DIRECTIVES>
1 - Please revise the Runit Island dome passage from "Afterward, they gathered" up to and including "on Runit Island.", swapping "concrete-domed" for "concrete-capped".
2 - Extend the passage about the Runit Island dome, picking up after its final sentence.

━━━ PAGE ━━━

What is that? Let’s get a little history lesson…

During the Cold War, the Pentagon thought they’d show off the U.S. nuclear muscle by dropping 67 bombs on the atolls of the Marshall Islands.

Afterward, they gathered up (most of) the irradiated soil and debris from six of the Pacific Islands, and took it (along with contaminated Nevadan soil) and entombed it in a giant, concrete-domed pit on Runit Island.


“The Tomb” is a 17-inch thick concrete dome with a 377-foot diameter, built to contain radioactive material dumped in “Pacific Proving Grounds” (as I’m tying this I’m thinking dear god, what were people thinking back then?!).

The containment has worked since the late 1970s, but now, as the L.A. Times reports, the dome might be close to cracking open as sea levels rise and the climate changes.

Reporters from the Los Angeles Times and Columbia University have found evidence that the dome is covered in cracks that are getting worse as the temperature steadily rises. The sea levels around Runit Island are also rising, causing radioactive material to leak into surrounding waters.


Earlier this year, a peer-reviewed study found that some regions of the Marshall Islands have radiation levels comparable to Chernobyl and Fukushima.

━━━ GIVEN RECORDS ━━━

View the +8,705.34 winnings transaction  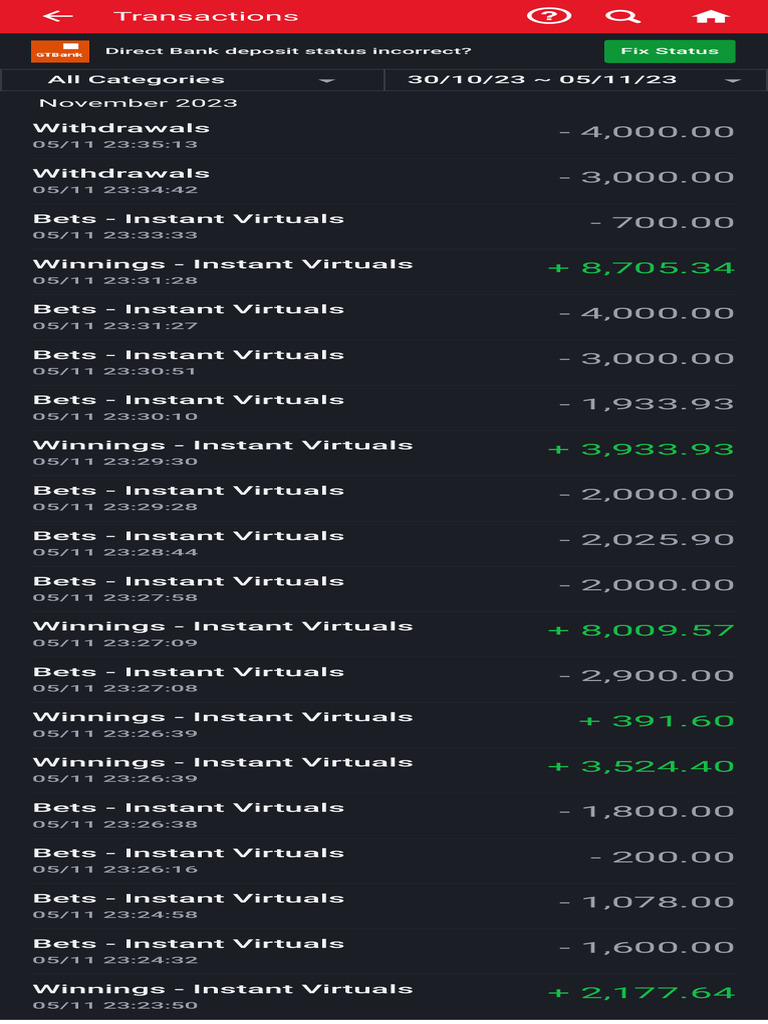pos(384,271)
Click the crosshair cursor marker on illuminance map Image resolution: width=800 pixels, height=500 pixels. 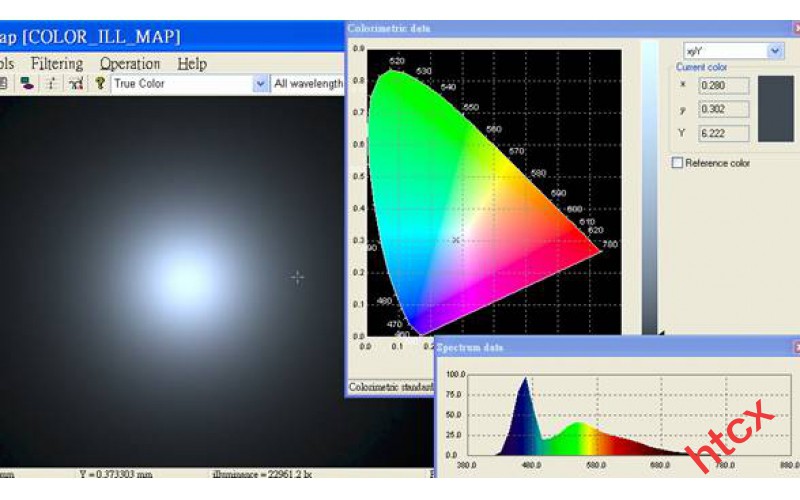point(297,277)
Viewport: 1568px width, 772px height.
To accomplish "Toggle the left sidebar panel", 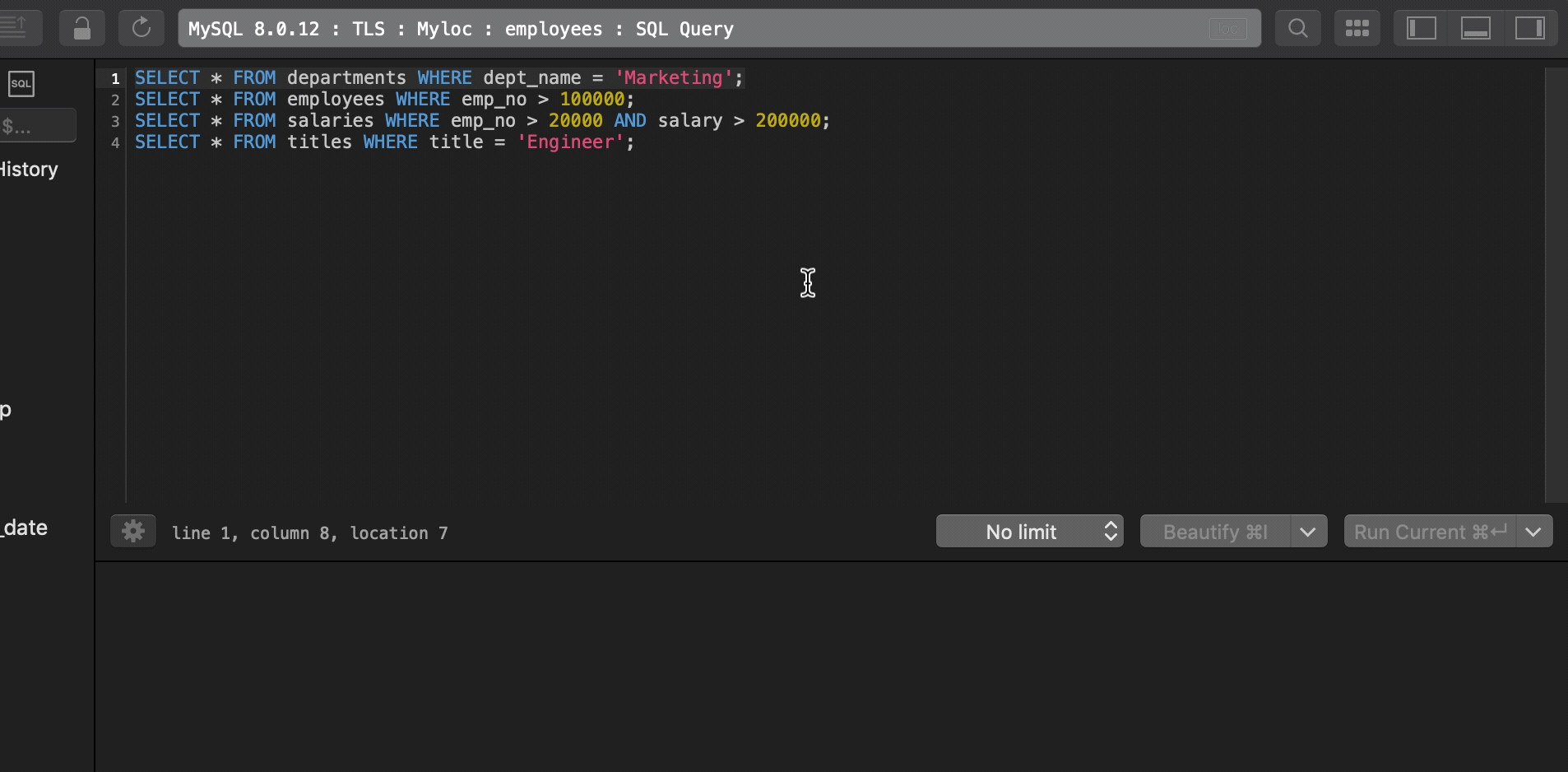I will point(1421,29).
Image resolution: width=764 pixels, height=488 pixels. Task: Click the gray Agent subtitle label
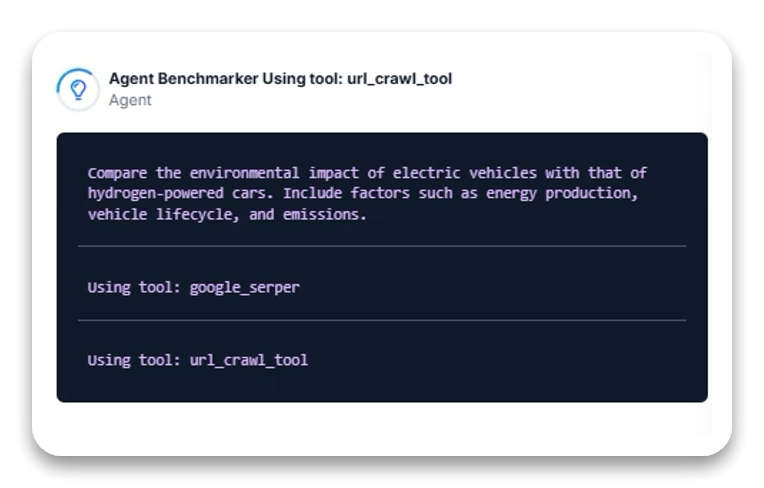pyautogui.click(x=130, y=100)
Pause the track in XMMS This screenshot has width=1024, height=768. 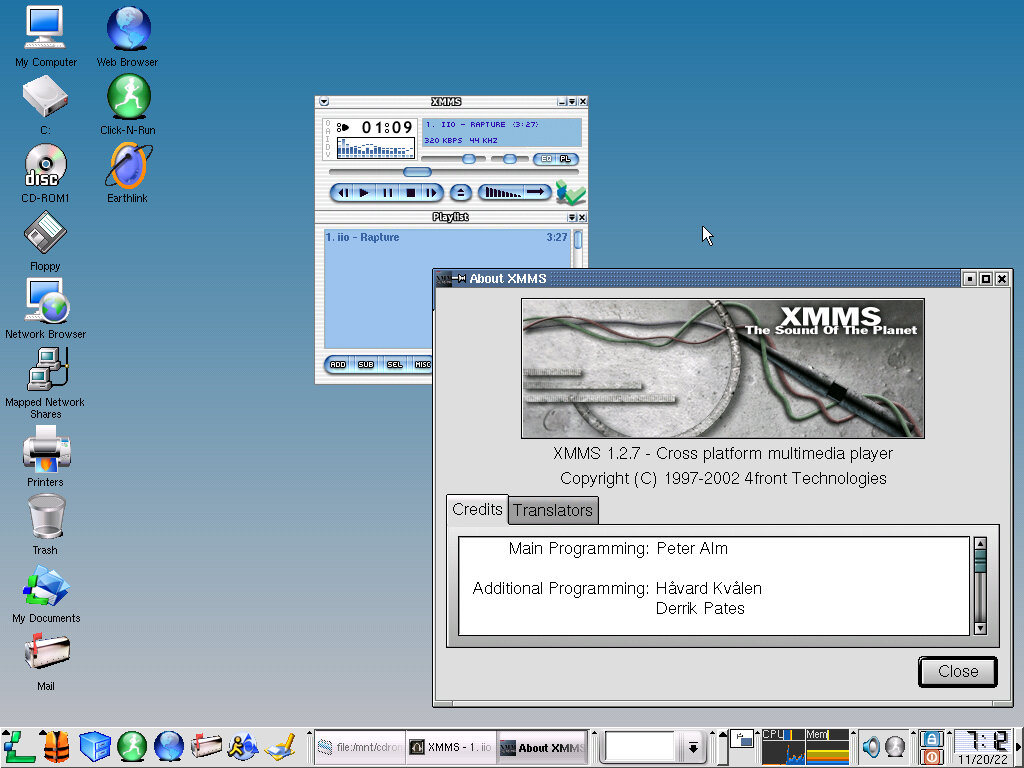[387, 193]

━━━

RESPONSES PER TASK>
1 -
Afterward, they gathered up (most of) the irradiated soil and debris from six of the Pacific Islands, and took it (along with contaminated Nevadan soil) and entombed it in a giant, concrete-capped pit on Runit Island.

2 -
The re-emergence of the Cold War-era issue is dredging up old grievances, as well. When the Marshall Islands officially gained their independence from the U.S. in 1986, the States washed their hands of responsibility for the mess they left behind.

Although the U.S. government agreed to pay for resettlement and healthcare for those affected by the testing, they wanted nothing to do with dealing with the continued monitoring and maintenance of “The Tomb.”

Recently, Hilda Heine, the president of the Republic of the Marshall Islands, made it clear that she doesn’t agree with the States’ way of thinking on this one.


“I’m like, how can the dome be ours? We don’t want it. We didn’t build it, The garbage inside is not ours. It’s theirs.”

She’s not wrong, but as an American, I would like to tell President Heine that, regardless of how correct she is in her thinking, she may want to make a plan to deal with the mess.

Because the chances the U.S. government has one seem pretty darn small.